• [Provided records]:
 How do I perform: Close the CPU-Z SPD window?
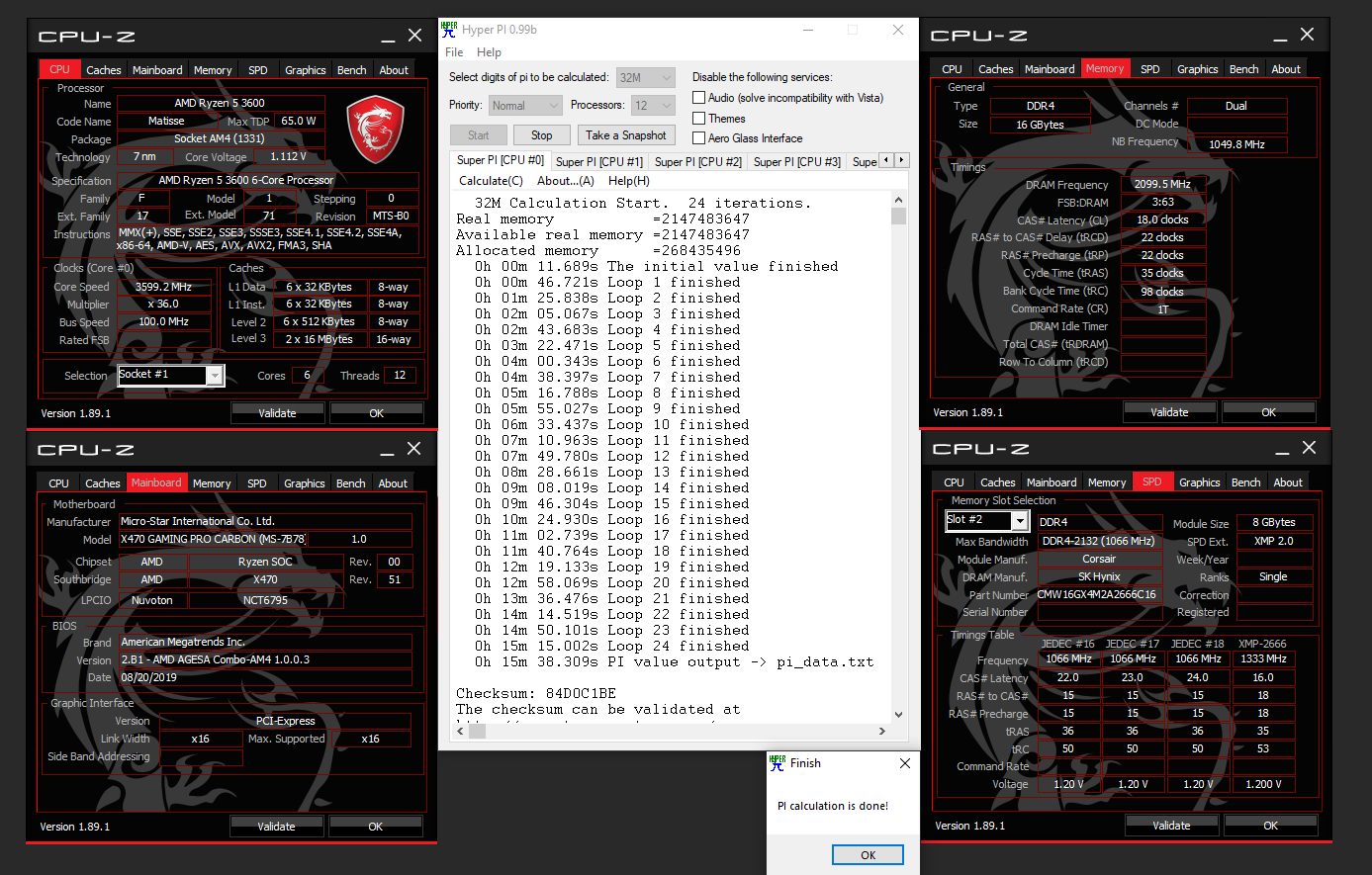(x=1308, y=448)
--
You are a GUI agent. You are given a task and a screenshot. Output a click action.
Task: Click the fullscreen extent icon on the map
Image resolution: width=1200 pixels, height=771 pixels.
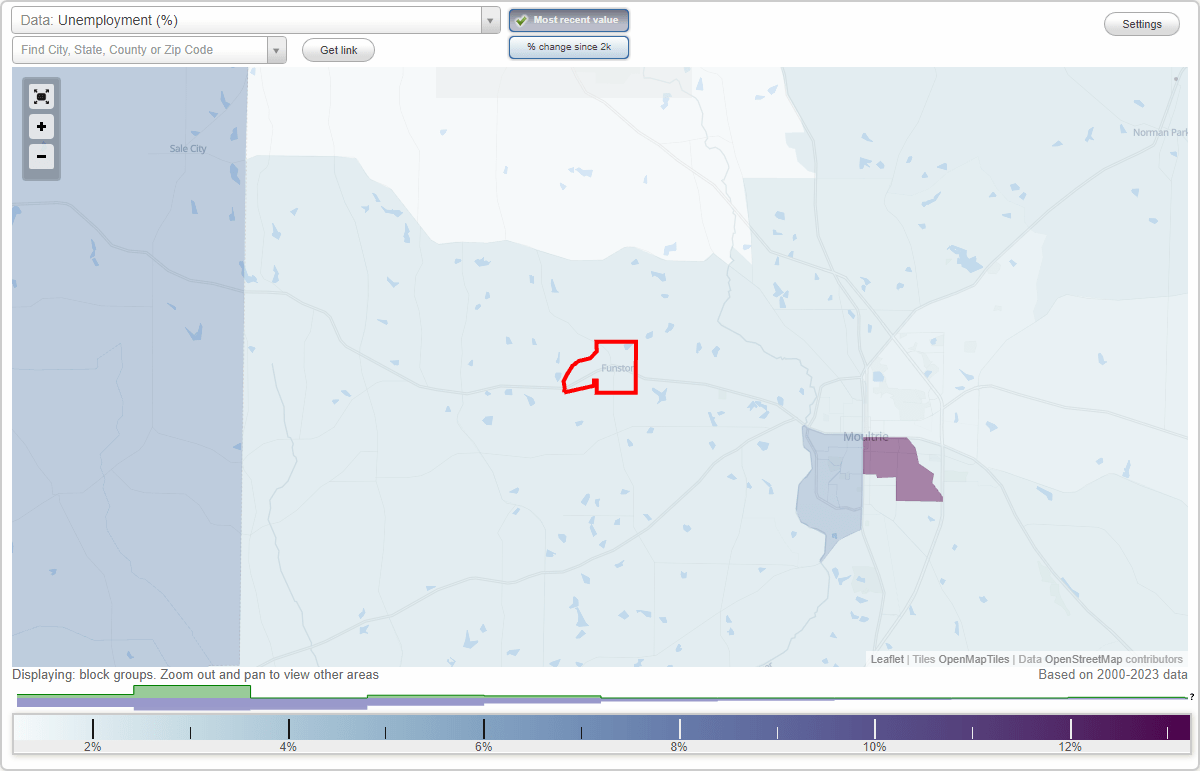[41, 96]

• [The problem]:
Count the lines in the items above that contain the word "Output", and reply with the number alone.

• [Final result]:
1